Puerto Rico's Governor Proposes $472M In Tax Breaks - Sanjay Talwani, Law360 Tax Authority ($). "Under the proposal, the income tax rate on net incomes between $41,501 and $61,500 would drop from 25% to 22%. For income from $61,501 to $81,500, the rate would drop from 33% to 22%, and for income from $81,501 to $300,000, the rate would drop from 33% to 30%. Those reductions would benefit about 100,000 taxpayers, the department said."



Tenn. Legislature OKs Tax Exemption For Gun Safety Devices - Jaqueline McCool, Law360 Tax Authority ($). "S.B. 7085, which was unanimously concurred in the state Senate on Tuesday after passing the state House of Representatives by a vote of 77-9 on Monday, would exempt gun safes and safety devices from sales and use tax beginning Nov. 1."



Va. Gov. Calls For Special Session To Provide Tax Relief - Zak Kostro, Law360 Tax Authority ($). "In December, Youngkin proposed an additional $1 billion in state tax cuts and rate reductions to be enacted as amendments to the commonwealth's two-year budget. The additional $1 billion would be on top of about $4 billion in cuts the legislature passed in 2022, in which the state nearly doubled the standard deduction, sent a check for $250 to single filers and $500 for joint filers and cut taxes on groceries, among other provisions."
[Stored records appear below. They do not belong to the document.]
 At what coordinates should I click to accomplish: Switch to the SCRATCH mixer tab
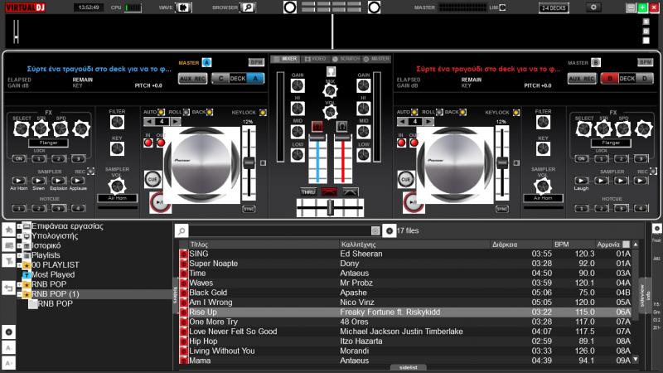(x=346, y=59)
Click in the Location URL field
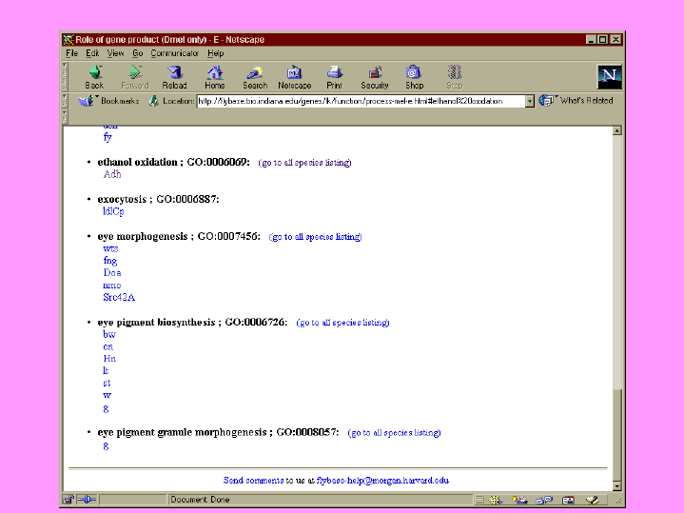 coord(360,101)
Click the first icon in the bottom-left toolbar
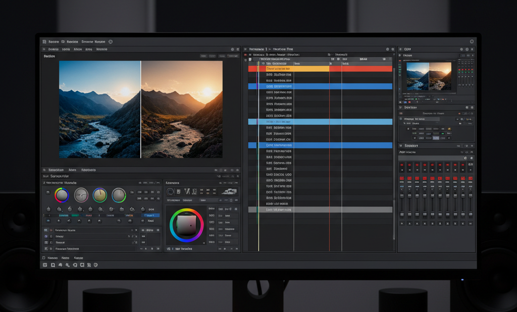Viewport: 517px width, 312px height. point(44,265)
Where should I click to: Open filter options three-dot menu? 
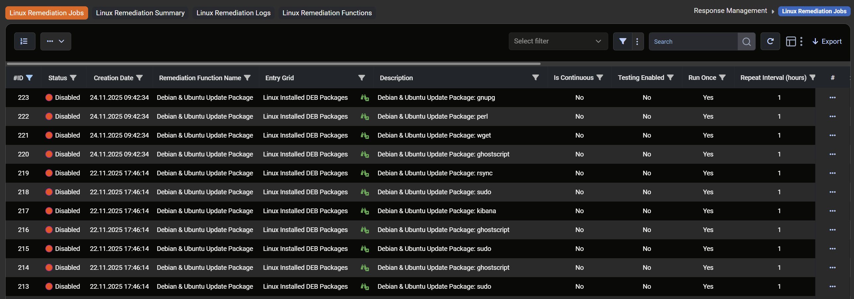(x=637, y=41)
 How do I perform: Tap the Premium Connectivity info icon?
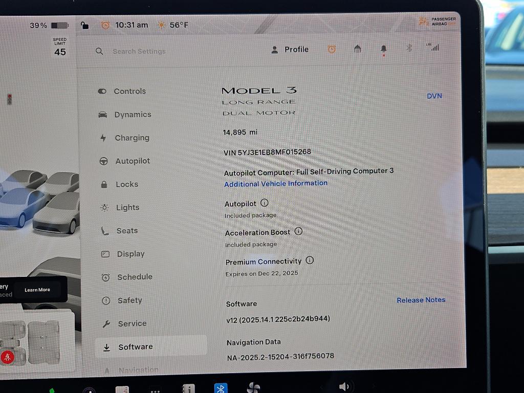tap(310, 261)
Virginia Lawmakers Seal Tax Deal After Months of Negotiations - Angélica Serrano-Román, Bloomberg. "The amended budget announced Friday would include one-time tax rebates of $200 for individuals and $400 for joint filers, as well as an increase in the standard deduction to $8,500 for single filers and $17,000 for joint filers. Additionally, the deal would remove the age requirement for military retirees to exempt up to $40,000 of their retirement income, and reinstate the commonwealth’s sales tax holiday."


Tax Policy Corner

State Sales Tax Holidays Are a Massive Burden for Retailers - Scott Peterson, Bloomberg. "For retailers that sell in multiple states, sales tax holidays are an increasingly common pain point, because the particulars of each tax-free period vary. A tax-free weekend in Arkansas exempts cosmetics, handbags, jewelry, wigs, and athletic uniforms, but these items remain subject to tax during a sales tax holiday in Connecticut and Iowa."
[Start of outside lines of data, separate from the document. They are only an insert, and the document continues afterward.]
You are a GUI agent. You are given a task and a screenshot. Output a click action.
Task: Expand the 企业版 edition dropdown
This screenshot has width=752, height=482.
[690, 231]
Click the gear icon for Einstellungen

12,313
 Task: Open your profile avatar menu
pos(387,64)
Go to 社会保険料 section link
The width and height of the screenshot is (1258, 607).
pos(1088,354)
Digital Services And Asphalt Production: SALT In Review - David Brunori, Law360 Tax Authority ($):

A bill in Massachusetts, H. 74, seeks to impose a 5% gross receipts tax on revenue that digital streaming service providers collect from Massachusetts customers. I hate gross receipts taxes, and you should, too. Taxing revenue without regard to profits is unsound. And as everyone who has ever studied the issue knows, gross receipts taxes are ultimately paid by customers. This is particularly true with streaming services, which as I understand are inelastic.

So while Hulu will nominally pay the tax, it will pass the burden on to its customers as higher prices. Many politicians, and even some tax scholars, think saliency, transparency and open government are overrated. You should not be one of those people. Gross receipts taxes are a hidden, cowardly, dastardly way to collect revenue. They are money grabs by people who do not want you to know they are grabbing your money.
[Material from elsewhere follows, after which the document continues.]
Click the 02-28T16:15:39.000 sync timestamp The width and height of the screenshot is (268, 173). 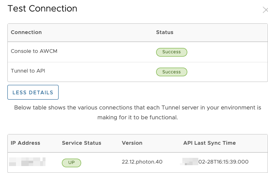pyautogui.click(x=223, y=162)
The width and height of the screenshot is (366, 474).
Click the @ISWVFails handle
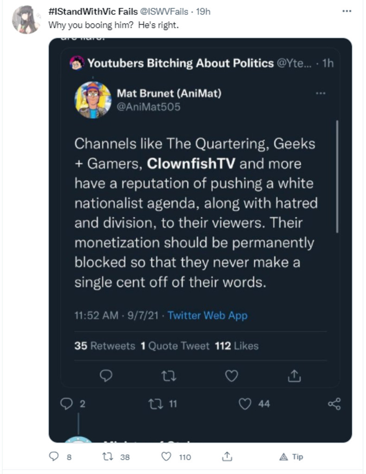tap(163, 12)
Ultimately, the taxes are paid by consumers. That's true of sales taxes imposed on business inputs as well.


Tax History Corner

So what keeps Denmark from invading nowadays? From Wikipedia

Danegeld (/ˈdnɡɛld/;[1] "Danish tax", literally "Dane yield" or tribute) was a tax raised to pay tribute or protection money to the Viking raiders to save a land from being ravaged. It was called the geld or gafol in eleventh-century sources. It was characteristic of royal policy in both England and Francia during the ninth through eleventh centuries, collected both as tributary, to buy off the attackers, and as stipendiary, to pay the defensive forces. The term Danegeld did not appear until the late eleventh century. In Anglo-Saxon England tribute payments to the Danes was known as gafol and the levy raised to support the standing army, for the defence of the realm, was known as heregeld (army-tax).